Kalen narrowed his eyes. "I thought you said you didn't rescue me because I wasn't ready."

"You weren't. But I would have anyway." He sighed. "There. Now you have a confession of one of my failings."

He wasn't so sure. Was Malik lying, or telling the truth about his part in everything? Or confusing him with half-lies, half-truths? God, if that was the case, Malik was succeeding.

That missing piece of the puzzle, the part of the story Malik wasn't yet telling him, nagged at him like a sore tooth. But he knew nothing would be gained on that score tonight even if he pushed. Instead, he brought the topic back to the original purpose of the visit.

"You wanted to show me something. To prove that you understand me and will stick beside me."

"Indeed." Malik paused, studying him intently.

He gave a humorless laugh. "Pardon me if I don't believe your bullshit."

"Why do you assume it's bullshit, as you say?"

"Really?" He gaped at the Unseelie, incredulous. "You kill people."

"So do you, and so does your whole team for that matter," Malik pointed out. "I suppose that makes you all evil to a man."

"Well, no, of course not! You're the bad guy!"

"Me? Why?"

"Are you serious? Man, you keep shifters and humans in cages so the scientists who're working for you-or for Kerrigan-can figure out how to splice their DNA and create super-shifter soldiers!"

"I don't keep my test subjects in cages. They're strictly volunteers."

"I can't believe you said that with a straight face." He shook his head, pushed angrily to his feet and paced a few feet away to put distance between them. "I saw with my own eyes two of our team members being held in cages. They'd been tortured and experimented on, one of them for months!"

Malik stood, looking troubled. "Ah. You're referring to Orson Chappell's and Dr. Gene Bowman's unfortunate decisions. They became a bit fanatical in their approach."
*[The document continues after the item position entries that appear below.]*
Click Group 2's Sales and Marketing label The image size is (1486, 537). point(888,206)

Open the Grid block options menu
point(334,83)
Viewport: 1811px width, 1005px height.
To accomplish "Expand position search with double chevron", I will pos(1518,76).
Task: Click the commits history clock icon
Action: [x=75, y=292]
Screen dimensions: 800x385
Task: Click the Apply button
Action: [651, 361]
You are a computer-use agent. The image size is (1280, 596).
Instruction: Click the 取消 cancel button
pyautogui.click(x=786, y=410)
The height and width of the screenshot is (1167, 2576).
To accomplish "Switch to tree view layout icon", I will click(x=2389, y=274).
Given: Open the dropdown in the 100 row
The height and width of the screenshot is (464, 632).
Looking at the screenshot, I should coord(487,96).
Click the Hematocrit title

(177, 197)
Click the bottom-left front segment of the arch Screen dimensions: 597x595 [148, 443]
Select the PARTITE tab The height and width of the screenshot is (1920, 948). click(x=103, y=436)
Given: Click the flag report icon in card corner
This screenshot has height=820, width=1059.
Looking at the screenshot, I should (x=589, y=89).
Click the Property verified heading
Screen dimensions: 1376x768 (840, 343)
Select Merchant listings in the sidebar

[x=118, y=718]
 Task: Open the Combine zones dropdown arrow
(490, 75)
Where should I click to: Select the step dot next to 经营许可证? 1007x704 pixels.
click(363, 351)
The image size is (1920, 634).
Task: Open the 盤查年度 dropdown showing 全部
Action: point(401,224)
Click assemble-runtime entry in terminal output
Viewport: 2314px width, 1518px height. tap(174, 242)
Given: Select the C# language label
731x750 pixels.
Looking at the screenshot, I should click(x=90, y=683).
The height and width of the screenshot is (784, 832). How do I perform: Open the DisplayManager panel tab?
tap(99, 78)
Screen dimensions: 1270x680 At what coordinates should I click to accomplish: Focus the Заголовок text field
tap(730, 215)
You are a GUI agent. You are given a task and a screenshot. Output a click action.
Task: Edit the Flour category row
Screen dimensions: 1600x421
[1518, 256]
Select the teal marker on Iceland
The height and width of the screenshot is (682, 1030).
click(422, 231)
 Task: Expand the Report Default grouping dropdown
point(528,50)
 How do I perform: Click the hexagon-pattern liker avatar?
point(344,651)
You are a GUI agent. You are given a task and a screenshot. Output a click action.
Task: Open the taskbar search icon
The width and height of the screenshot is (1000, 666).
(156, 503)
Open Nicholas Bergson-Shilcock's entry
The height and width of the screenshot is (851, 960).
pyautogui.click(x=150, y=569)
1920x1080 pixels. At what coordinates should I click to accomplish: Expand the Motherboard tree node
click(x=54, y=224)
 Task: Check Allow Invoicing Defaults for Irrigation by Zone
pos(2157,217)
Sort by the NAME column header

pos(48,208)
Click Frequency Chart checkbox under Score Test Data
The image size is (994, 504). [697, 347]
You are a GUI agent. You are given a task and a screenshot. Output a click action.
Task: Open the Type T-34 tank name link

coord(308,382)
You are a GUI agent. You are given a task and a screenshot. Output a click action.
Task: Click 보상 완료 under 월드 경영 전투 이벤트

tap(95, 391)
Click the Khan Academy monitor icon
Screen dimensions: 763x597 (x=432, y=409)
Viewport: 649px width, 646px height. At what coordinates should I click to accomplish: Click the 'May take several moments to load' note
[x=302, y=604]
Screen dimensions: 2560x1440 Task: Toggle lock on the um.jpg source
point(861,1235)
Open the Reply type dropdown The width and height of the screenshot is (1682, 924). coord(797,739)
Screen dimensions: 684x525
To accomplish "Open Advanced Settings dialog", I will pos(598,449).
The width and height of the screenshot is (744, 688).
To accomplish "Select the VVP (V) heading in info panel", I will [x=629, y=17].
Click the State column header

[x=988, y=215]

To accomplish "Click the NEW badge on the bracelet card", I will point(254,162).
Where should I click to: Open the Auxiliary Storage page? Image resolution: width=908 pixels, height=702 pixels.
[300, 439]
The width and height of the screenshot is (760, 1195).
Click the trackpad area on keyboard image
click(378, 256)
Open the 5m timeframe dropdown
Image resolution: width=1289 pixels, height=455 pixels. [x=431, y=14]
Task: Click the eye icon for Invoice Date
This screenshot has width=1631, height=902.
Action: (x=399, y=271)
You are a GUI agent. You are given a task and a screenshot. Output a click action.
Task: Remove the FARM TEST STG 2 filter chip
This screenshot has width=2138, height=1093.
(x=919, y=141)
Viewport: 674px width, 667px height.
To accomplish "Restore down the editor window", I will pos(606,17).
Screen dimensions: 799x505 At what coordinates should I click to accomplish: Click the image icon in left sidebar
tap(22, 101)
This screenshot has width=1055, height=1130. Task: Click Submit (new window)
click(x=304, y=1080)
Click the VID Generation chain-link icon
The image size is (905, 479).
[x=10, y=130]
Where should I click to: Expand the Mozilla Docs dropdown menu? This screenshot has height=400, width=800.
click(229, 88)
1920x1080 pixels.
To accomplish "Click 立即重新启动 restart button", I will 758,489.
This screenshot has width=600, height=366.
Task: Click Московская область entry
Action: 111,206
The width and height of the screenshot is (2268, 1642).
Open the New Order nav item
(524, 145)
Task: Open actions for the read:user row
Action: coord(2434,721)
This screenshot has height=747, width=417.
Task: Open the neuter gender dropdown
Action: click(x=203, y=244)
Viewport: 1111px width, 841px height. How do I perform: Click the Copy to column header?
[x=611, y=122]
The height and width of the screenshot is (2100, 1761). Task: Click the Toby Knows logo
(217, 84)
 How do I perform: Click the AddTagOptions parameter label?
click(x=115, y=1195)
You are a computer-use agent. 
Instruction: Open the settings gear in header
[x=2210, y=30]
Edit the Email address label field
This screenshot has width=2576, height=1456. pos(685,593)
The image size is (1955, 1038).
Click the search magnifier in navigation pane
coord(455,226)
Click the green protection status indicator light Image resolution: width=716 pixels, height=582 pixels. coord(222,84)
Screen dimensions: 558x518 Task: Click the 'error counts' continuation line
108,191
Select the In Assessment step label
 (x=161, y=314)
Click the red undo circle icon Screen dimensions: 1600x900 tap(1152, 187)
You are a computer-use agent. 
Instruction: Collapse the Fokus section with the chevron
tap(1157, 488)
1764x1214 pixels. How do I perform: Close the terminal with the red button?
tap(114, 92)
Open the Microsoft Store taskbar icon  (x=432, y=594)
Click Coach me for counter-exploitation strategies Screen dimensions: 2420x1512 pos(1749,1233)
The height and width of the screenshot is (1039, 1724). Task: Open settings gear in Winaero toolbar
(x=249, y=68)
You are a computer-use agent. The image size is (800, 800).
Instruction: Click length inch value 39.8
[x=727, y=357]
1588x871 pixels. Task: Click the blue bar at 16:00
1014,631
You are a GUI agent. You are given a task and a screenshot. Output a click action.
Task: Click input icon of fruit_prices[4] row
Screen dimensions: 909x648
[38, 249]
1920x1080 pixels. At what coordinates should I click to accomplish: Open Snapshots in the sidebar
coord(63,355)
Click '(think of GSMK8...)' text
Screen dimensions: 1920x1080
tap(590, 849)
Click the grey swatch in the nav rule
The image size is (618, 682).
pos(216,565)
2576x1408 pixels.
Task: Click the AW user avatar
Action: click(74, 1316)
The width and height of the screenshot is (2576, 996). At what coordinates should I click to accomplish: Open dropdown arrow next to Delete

"You don't say," Kalen mocked. "And you didn't seduce or coerce them into performing the heinous shit they did in the name of science, I'm sure."

"I didn't, not that I expect you to believe me."

"I don't. You had to know what was going on."

"Whether you believe me or not doesn't change anything. And it certainly doesn't change my goal, which I must say is a worthy one."

"To create this perfect breed of super-shifters."

"Yes." The Unseelie's eyes lit with excitement. "What if we could perfect a soldier whose supernatural abilities far exceed any of the humans' weapons in existence? What if humans were no longer the top of the pyramid of intelligent life on earth? Can you imagine being a part of implementing the greatest fundamental change to civilization in the history of the universe? The soldiers would work for you and me, and the planet would belong to the Fae, shifters, vampires, and every other creature who's had to live in the shadows for centuries. Like you and I have been forced to live."